Layout of Delhaize De Leeuw supermarket in Ouderghem, Belgium The Delhaize Group operates over 400 retail outlets in Belgium, of which there are around 100 local Delhaize De Leeuw supermarkets. Delhaize supermarkets compete both by choices of location, which are convenient for frequent shoppers, and by the quality of the products and service. To remain profitable every Delhaize manager must maximize the revenue and contribution per square metre but must also minimize the costs of operating the store, in terms of material handling and checkout productivity, for example.

The Ouderghem supermarket has a somewhat unusual layout, having two entry points and two exit points. In common with most supermarket designs, the checkouts are positioned near the outside wall, but during most of the day only a few are used. Newspapers are sold near the checkout queues, so that customers can catch up with the news while waiting. Checkout operators face into the store, towards the queue, to emphasize the need to work quickly when there is a queue. The store has 10 checkouts – a very large number for a store of only 1500 square metres. This is because there is a large peak of sales in the early evening, and long queues at the checkout would be unacceptable.

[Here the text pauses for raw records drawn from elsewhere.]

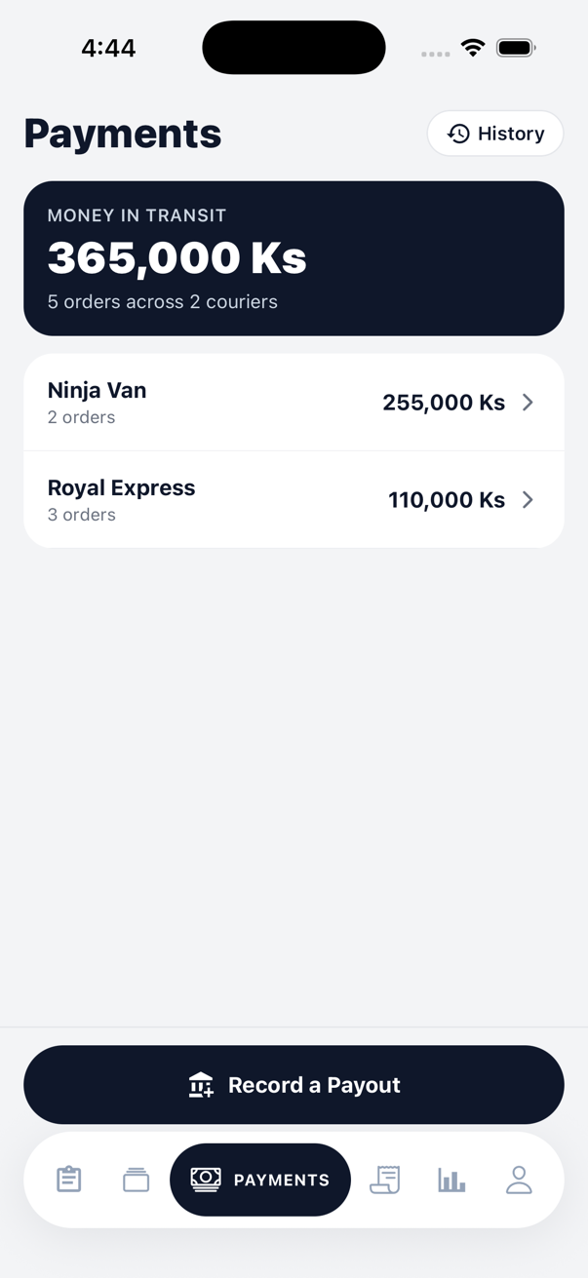
Task: Open the History button
Action: 495,134
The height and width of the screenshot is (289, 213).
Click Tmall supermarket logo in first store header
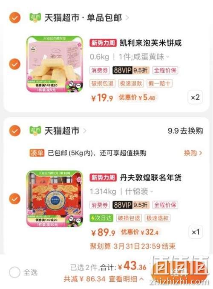click(x=35, y=18)
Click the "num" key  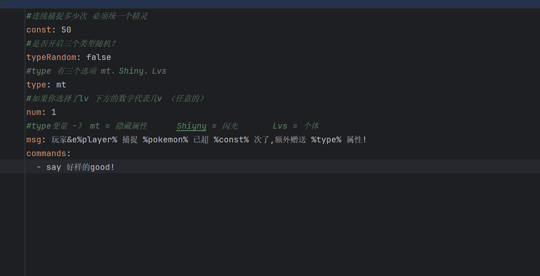34,112
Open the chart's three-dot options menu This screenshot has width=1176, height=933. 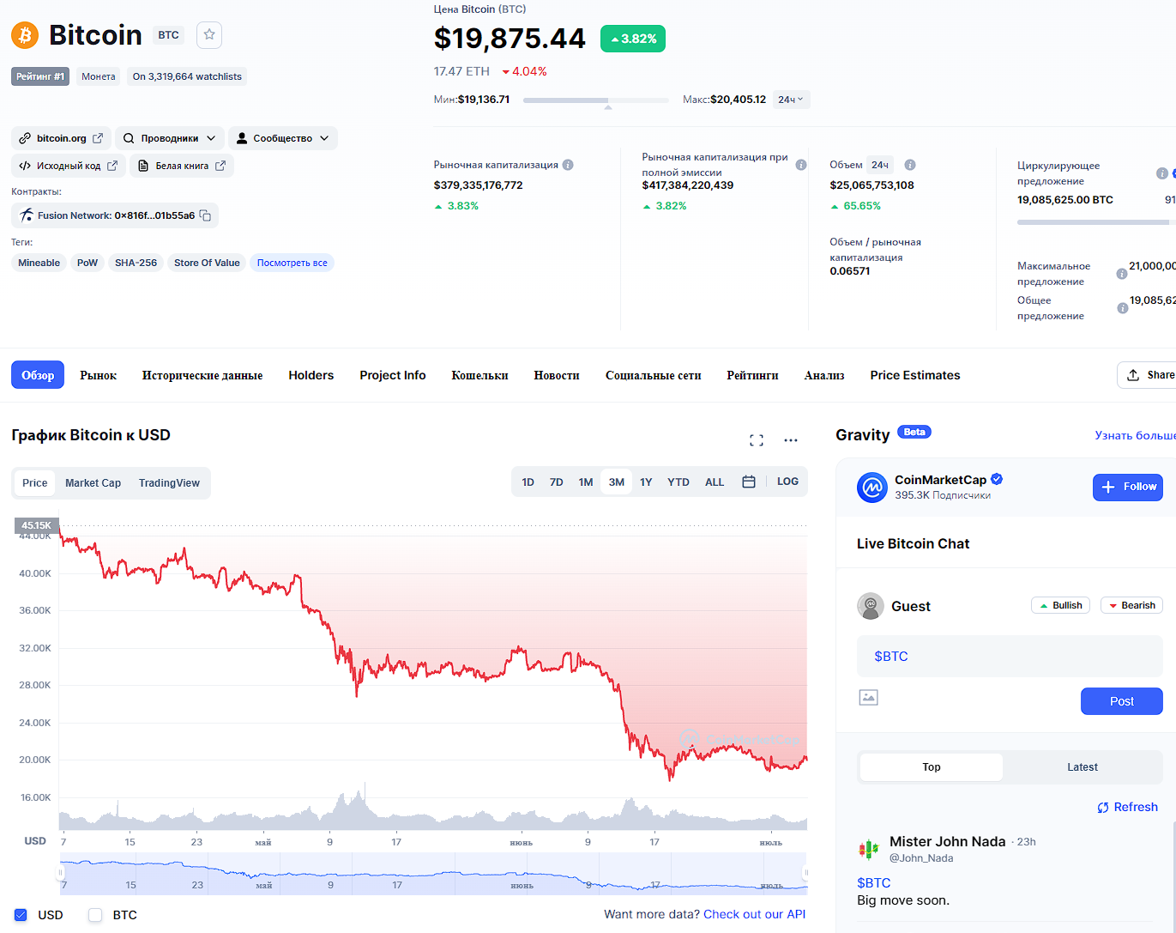click(x=791, y=440)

Delhaize uses relatively wide aisles between the shelves, to ensure good flows of trolleys, but this has been at the expense of reduced shelf space which would allow a wider range of products to be stocked. The actual location of all the products is a critical decision, directly affecting the convenience to customers, their level of spontaneous purchases, and the costs of filling the shelves. The overall layout of the supermarket has separate, clearly marked self-service areas for packaged food, drinks, fruit and vegetables, and household items.

The served delicatessen area (which sells products with above-average margins) is positioned centrally so that most shoppers must pass it. The displays of fruit and vegetables are located adjacent to the main entrance, as a signal of freshness and wholesomeness, providing an attractive and welcoming point of entry. High-turnover, ‘essential’, known-value items such as rice, pasta, sugar and oil are positioned centrally and visibly, so that they are easy to find. Profitable, fast-moving items are displayed at eye level, both to help the customer and to make restocking easier for the employees.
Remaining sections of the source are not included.